数多の初心を積み重ねて、能楽を突き詰めてきた世阿弥。彼は「風姿花伝」の最終章「花伝第七 別紙口伝」にて、「真の花」について次のように述べている。尚、その後に筆者による現代語訳も添える。

(前略)この道を極め終りて見れば、花とて別にはなきものなり。奥義を極めて、萬づに珍しき理を我と知るならでは、花はあるべからず。経にいはく、「善悪不二、邪正一如」とあり。本来より、よき・あしきとは、何をもて定むべきや。ただ、時によりて、用足る物をばよき物とし、用足らぬをあしき物とす。この風体の品々も、当世の数人、所々に亙りて、その時の遍ねき好みによりて取り出だす風体、これ、用足るための花なるべし。此処に、この風体を玩ば、彼所に、また余の風体を賞玩す。これ、人々心々の花なり。いづれを誠にせんや。(後略)
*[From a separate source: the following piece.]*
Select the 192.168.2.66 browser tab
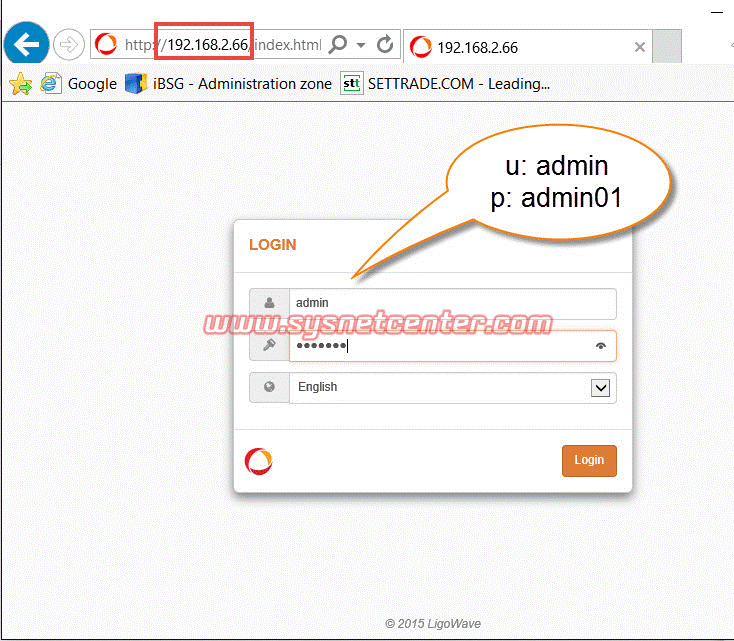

(前略)この道を極めた今考えてみると、花とは特別なものではない。奥義を極め、万の珍しいものの理を悟らなければ、花は得られない。維摩経入不二法門品に曰く、「善悪は分けられるものではなく、邪と正は表裏一体」とある。本来、善悪とは何をもって定められるというのか。ただ、その時々に足りるものを善しとし、足りないものを悪しとするだけだ。能楽の風体は一つだけではなく、様々な土地や時代を生きる人々、それぞれの好みに合わせて種々の風体を用いる。それこそが、用に足る花だ。ある場所ではある風体が楽しまれ、別の場所では別の風体が称賛される。これこそ、人々心々の花であり、果たしてどれか一つを誠と言えるだろうか。(後略)

さて、改めて世阿弥が言う「真の花」について考えてみたい。尚、ここから先はあくまでも筆者の解釈であるため、読む人一人ひとりが花の解釈をしていただきたい。
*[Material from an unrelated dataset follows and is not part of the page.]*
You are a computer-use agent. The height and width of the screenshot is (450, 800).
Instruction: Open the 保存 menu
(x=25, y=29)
世阿弥の父・観阿弥は亡くなる直前、駿河国・浅間神社の御前において法楽を奉納した。その姿を見た世阿弥は、老骨の父に誠の花を見出している。これは、先に紹介した「花鏡」の初心の項にある「命には終りあり、能には果てあるべからず」にも通ずるのではないだろうか。たとえその人が死して身体が朽ち果てようとも、永遠に続くもの。その人が生きた証であり、その人がその人たる証。それこそが、花なのではないだろうか。

作家や画家、作詞家、作曲家、演奏者などの表現者とも呼べる人々が残す作品たちの中で、長きにわたって愛されているものは数知れず。そして、スポーツ選手や、国や会社を統べる人々も然りで、その人が死してもなお、彼らが守り、愛した組織や功績は生き続ける。
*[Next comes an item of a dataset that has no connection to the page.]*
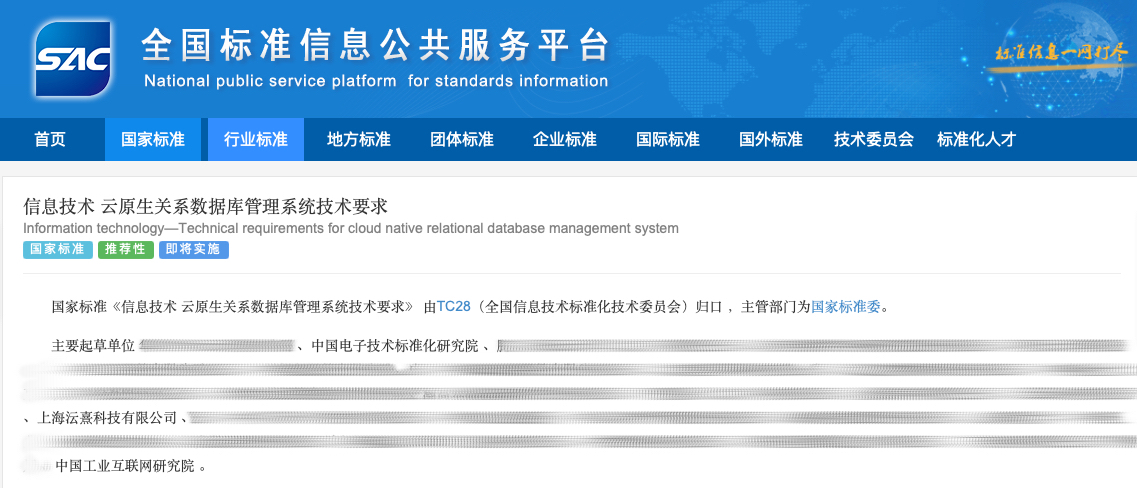The width and height of the screenshot is (1137, 488).
Task: Click the TC28 committee link
Action: point(454,306)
大きな花でなくとも、「これが私なのだ」と、他者から見て、「あなたらしいね」と、そう言われる何かを得たいと思う。今この文章を書いている自分自身、“自分の花”が何であるのか、まだ見つけられていない。どんなに小さくても、“私”という花を得られたら、自分が今生きている意味を見出せるのではないか──そうして見つけた花は、きっと何よりも美しいことだろう。